The most straightforward of the three is William Friedkin’s The
French Connection because its attitude toward its hero is the easiest
to understand. Jimmy “Popeye” Doyle (Gene Hackman) is the unlikeliest
defender of the law imaginable, a nightmare vision of the modern
urban cop designed to appeal to viewers’ most paranoid fantasies
about the police. As he moves through a New York landscape Martin
Rubin aptly describes as “relentlessly drab, sordid, ugly – a virtual
wasteland,”5 it becomes obvious that Popeye, like Hank Quinlan in
Touch of Evil, is a great detective but a lousy cop, a man whose obsessively
honed skill in detective work has destroyed whatever social
instincts he may have had – instincts that may well be a luxury modern
police officers, beset alike by resourceful drug dealers and widespread
drug use even among movie audiences, can no longer afford.

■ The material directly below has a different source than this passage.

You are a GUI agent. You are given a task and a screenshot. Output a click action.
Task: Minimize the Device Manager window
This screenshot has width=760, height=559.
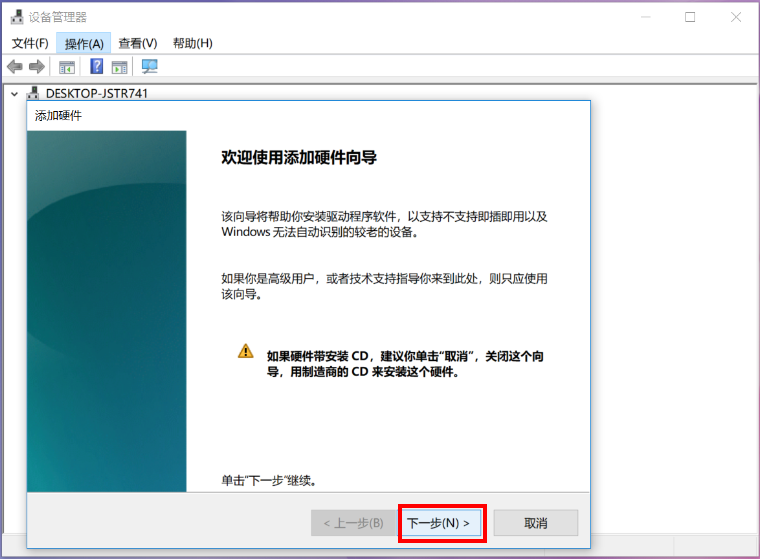click(x=644, y=17)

Popeye’s social responsibilities are so impossible, and his single moral
imperative of chasing criminals until he catches them is so inadequate,
it is no wonder that, in the film’s most celebrated sequence, he
is nearly as heedless of the law as the killer he chases through streets
and subways crowded with innocent bystanders, many of whom become
casualties of the chase.
If Popeye is the nightmare cop hopelessly at odds with his department
and the society he is sworn to protect, Inspector Harry Callahan
(Clint Eastwood),6 in Don Siegel’s Dirty Harry, is a more even-handed
representation of the officer who is not afraid to take the law into his
own hands. Universally reviled by his superiors and the mayor of San
Francisco, Harry is still the cop they call on when a extortionist sniper
calling himself Scorpio (Andy Robinson) begins killing citizens virtually
at random and demands a payment of $100,000 to stop. The film’s
suggestion that Harry, though he may look no better than Scorpio at
first, is actually his opposite is developed by the shifting contexts in
which its title comes up. When Harry’s new partner, Chico Gonzalez
(Reni Santori), first asks the other cops how Harry got his nickname,
a colleague tells him, “Harry hates everyone.” Later, Chico decides
that an episode of opportunistic voyeurism – Harry interrupts their
pursuit of Scorpio to peek through a window at a lovemaking couple
– explains his nickname. Still later, after Harry has saved a would-be
suicide from jumping off a building by punching him into submission,
he tells Chico, “Now you know why they call me Dirty Harry – every
dirty job that comes along.” Finally, as Lt. Bressler (Harry Guardino)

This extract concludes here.